Reputation: 13908
Our products use the Greenleaf Archive Library, an old compression library for Windows. We're now looking to move to the mac, but I'm pretty sure the .lib files we got from Greenleaf won't work on that platform.
Other than just switching to another compression library, which would be problematic for several reasons, does anyone know of any alternatives, like an open source version of the library or a mac port?
Upvotes: 1
Views: 935
Reputation: 10796
Greenleaf Archive Lib has some source code that exists which is obfuscated into various functions. Today with modern IDEs you can do a pretty good job fixing this by refactoring things. I also spoke with Mark Nelson who worked with it and he notified that they had sublicensed the code from Robert Jung who wrote ARJ (Archive Robert Jung), since that time ARJ source code has been made available though I find no acceptable license for it, but I can confirm the archiving is the same. Except that Greenleaf has a smaller sliding window.
Compression Parameters
The HUS/VIP compression does seem to use the ARJ decode (1 to 3) with a dictionary size of 1024 instead of 26k.
Parameter Value
CODE_BIT 16
THRESHOLD 3
MAXMATCH 256
DICBIT 10
DICSIZE 1024
NT 19
TBIT 5
NP 15
PTABLESIZE 256
PBIT 5
NC 511
CTABLESIZE 4096
CBIT 9
NPT 19
https://community.kde.org/Projects/Liberty/File_Formats/Husqvarna_HUS
Now, the parameter DICSIZE in ARJ is 22k rather than 1k. But, also the value NC is 510 in ARJ rather than 511 as it is with Greenleaf. The decode compression parameter changes the dictionary size. Namely each level of extra compression goes up by a power of 2. It's actually setting the size by a bit shift.

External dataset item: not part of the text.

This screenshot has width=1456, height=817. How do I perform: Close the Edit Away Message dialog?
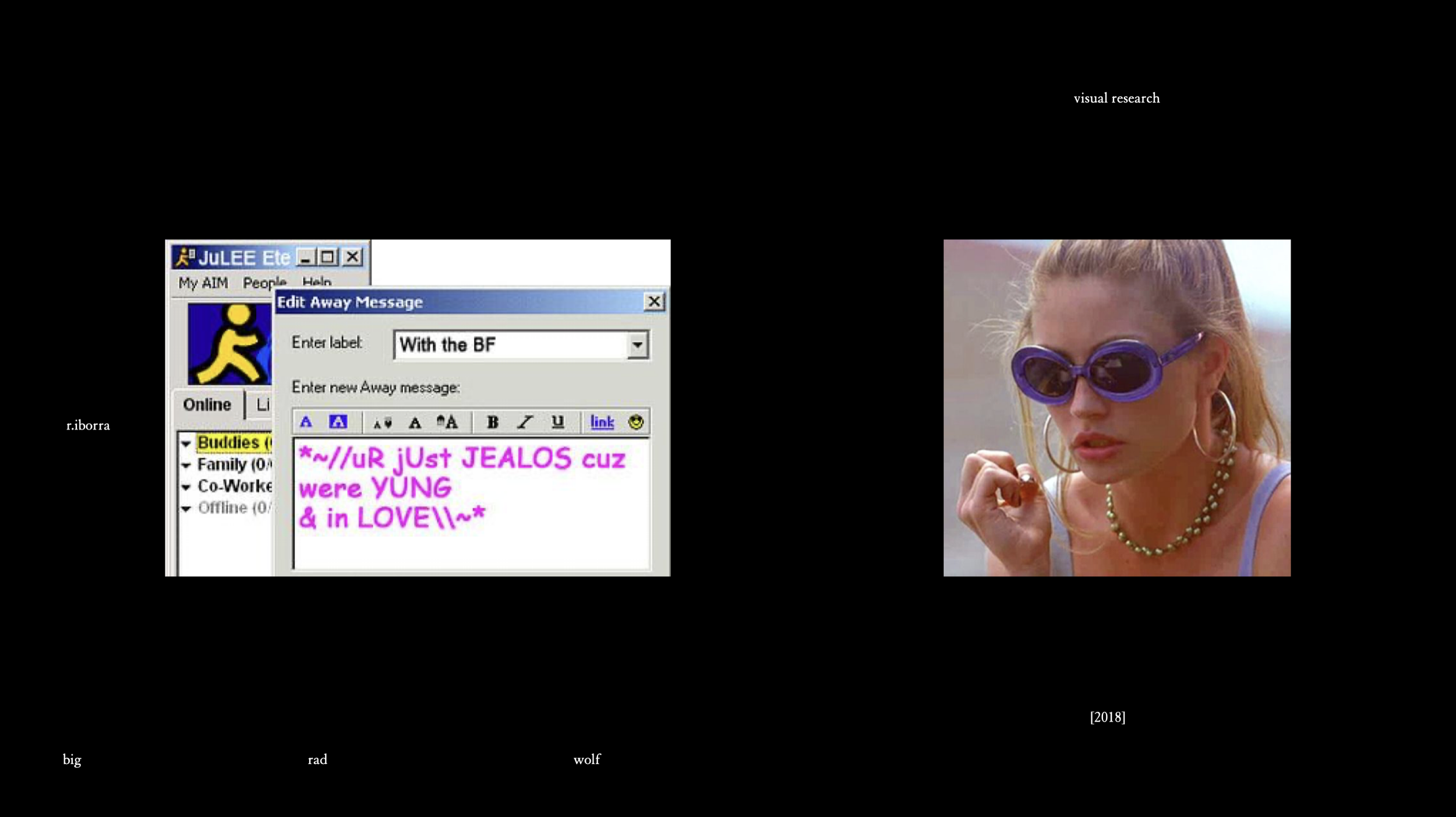(x=654, y=301)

I don't see any properly licensed stuff so you may have to rewrite the arj compression scheme from scratch. Although technical details are sparse, and the source code itself is weird. Apparently he got a now expired patent on the weird part where he's apparently doing some hash tables to do the Huffman encoding by building some tables elements in memory and using them to index find the next index. It appears to be an LZSS scheme using an optional providing of a dictionary. But, the actual workings of the algorithm is very much like like with zip's deflate scheme, it might actually be spot on for deflate. So if compiling some obfuscated source code you might not have isn't possible for some reason you can rewrite it.
I rewrote the decompression from scratch, and MIT licensed code:
https://github.com/EmbroidePy/pyembroidery/blob/master/pyembroidery/EmbCompress.py
This will also work for ARJ compression since I didn't care about the window size. It'll read any size window since it will just read the data in the file.
For the compression I don't want to do the massive legwork of writing a real scheme so I've developed a special way to cheat. We write a fake table of 256 8 bit long entries. They will natively number lowest first in a tie so they will exactly map to be equal to the character themselves.
Block writing.
16 bits filesize
- Writing Character_Length huffman.
5 bytes: 00000, we have 0 entries. 1 length. They are all 8.
5 bytes: 01010, all values are 10, meaning length 8.
---- CharLength huffman only returns 10.
- Writing Character Huffman.
9 bits: 100000000, 256 entries.
---- All character build with c_len value 10, which is 8. No bits are read.
---- Huffman table of 256 8 entries.
Distance Huffman. (we are never using this).
5 bits: 00000 No entries.
5 bit: 00000 Any value doesn't matter. Since we're never using it.
However!
45 % 8 = 5
16 + 10 + 9 + 10 = 45 bits.
And we'd have to offset all of our bytes by 3 bits.
So we need a huffman table bit length that is exactly mod 8.
5 bit: 00001 1 distance huffman.
3 bit: 111 we have a variable length value 7 or more.
5 bit: 11110 we add 4 to this 7 for 11. Because really we want to pad bits.
(16) + (10) + (9) + (5 + 3 + 5) = 48 bits. 6 bytes.
2 bytes filesize. Followed by 4 bytes:
0b00000010101000000000000111111110
This is storable in a single integer:
0x02A001FE
So to perform Greenleaf or ARJ compression.
2-byte-block-size + 0x02A001FE + uncompressed_stream
If you need more than 2^16 bytes, you'll need more blocks. You make them the same way.
Upvotes: 0
Reputation: 872
The 2.12 version of ArchiveLib we've got here shipped with full source code and builds fairly painlessly under various compilers. Check your original install package and see if it has an option to install the source.
Edit (much later): As I mentioned in the comments, there was one missing method in the source code. As the link I put there seems to have vanished, I've added the code below.
//
// void ALStorage::YieldTime()
//
// ARGUMENTS:
//
// None.
//
// RETURNS
//
// Nothing.
//
// DESCRIPTION
//
// This function has two important things to do. It gets called
// at a few different points in the process of reading or writing data
// from storage objects. During normal reading and writing, it
// will get called every time the buffer is loaded or flushed.
//
// If we are in Windows mode, we execute a PeekMessage() loop. This
// makes sure that we aren't hogging the CPU. By doing it this way,
// the programmer can be ensure that he/she is being a good citizen
// without any significant effort.
//
// The second important function is that of calling the monitor function.
// The user interface elements need to be updated regularly, and this
// is done via this call.
//
// REVISION HISTORY
//
// May 26, 1994 1.0A : First release
//
void AL_PROTO ALStorage::YieldTime()
{
if ( mpMonitor )
mpMonitor->Progress( Tell(), *this );
/*
* For right now I am going to put the PeekMessage loop in the load
* buffer routine by default. Most Windows applications are going
* to want to use this, right?
*/
#if defined( AL_WINDOWS_GUI )
MSG msg;
while ( PeekMessage( &msg, NULL, 0, 0, PM_REMOVE ) ) {
TranslateMessage( &msg );
DispatchMessage(&msg);
}
#endif
}
Upvotes: 2